> _Text extract_:
__________________________________________________
VOOZH about

URL: https://dev.to/uaslimcreate/render-postgresql-backups-to-s3-automating-disaster-recovery-for-multi-tenant-saas-without-vendor-1c71

⇱ Render PostgreSQL Backups to S3: Automating Disaster Recovery for Multi-Tenant SaaS Without Vendor Lock-In - DEV Community


Render PostgreSQL Backups to S3: Automating Disaster Recovery for Multi-Tenant SaaS Without Vendor Lock-In

I've been building CitizenApp on Render for two years. The platform is solid—zero complaints about uptime or developer experience. But I'll be honest: the first time I read Render's backup documentation, I realized I was entirely dependent on their infrastructure for data recovery.

That terrified me.
__________________________________________________
> _Information supplied_:
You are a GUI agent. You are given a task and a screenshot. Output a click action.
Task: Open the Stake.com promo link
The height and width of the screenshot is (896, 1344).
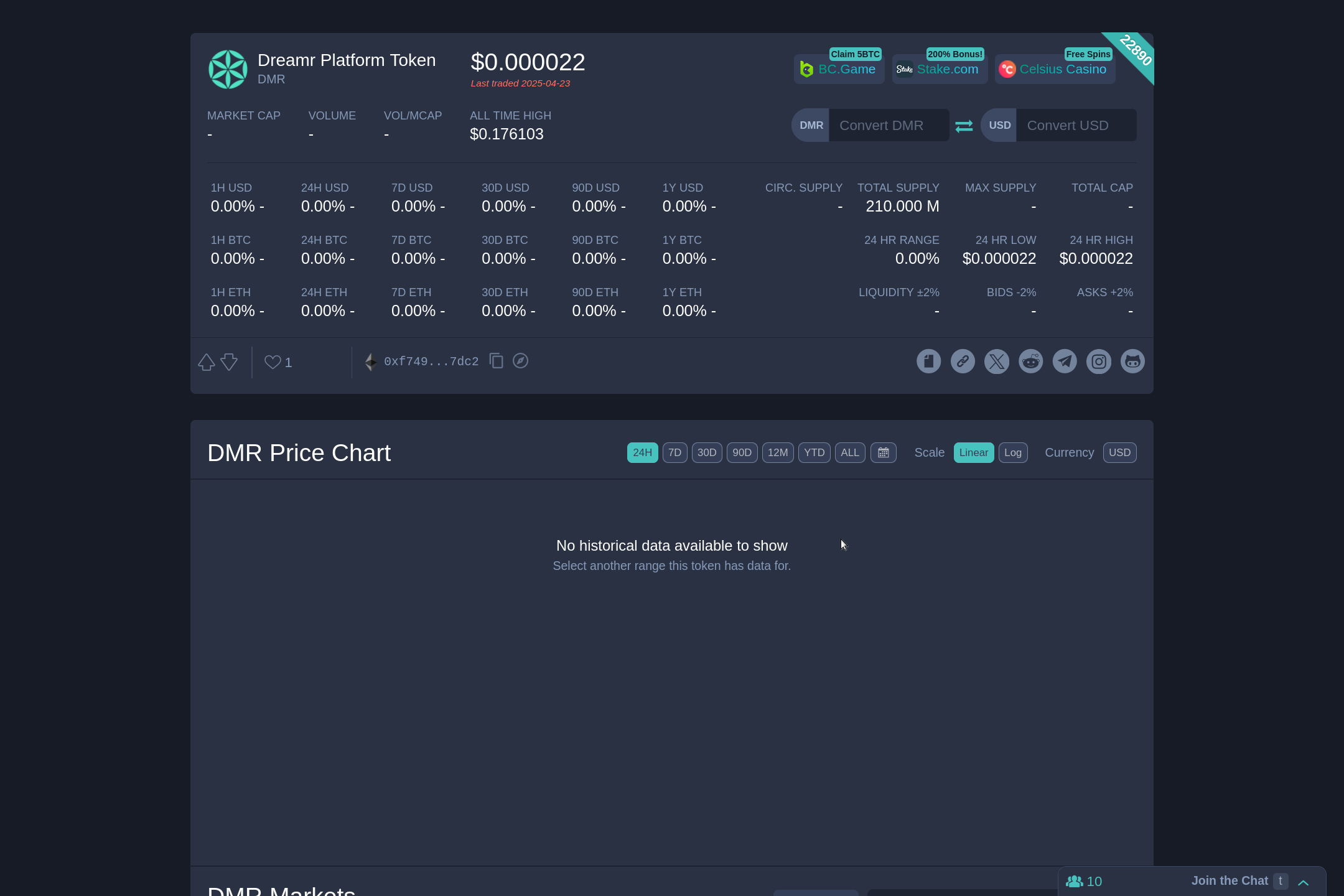click(940, 69)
__________________________________________________
> _Given request_:
Pick up the post on Render PostgreSQL backups to S3 after its last line, "That terrified me.", and continue writing it.

> _Response_:
Here's the thing: Render's managed PostgreSQL comes with daily backups, but they're stored in their infrastructure. If Render experiences a catastrophic failure (unlikely, but possible), or if they discontinue the service, or if I need to migrate to another provider—I'm at their mercy. For CitizenApp, which handles sensitive tenant data across 200+ organizations, this isn't acceptable.

I'm not paranoid. I'm just someone who's read enough incident reports.

Why You Can't Sleep Well With Platform-Only Backups

Render's backup system is reliable for Render's purposes. They retain backups for 30 days, support point-in-time recovery (PITR), and honestly, their restoration process works smoothly. But there's a fundamental asymmetry: they control the backup, they control the restore, and they decide how long data lives.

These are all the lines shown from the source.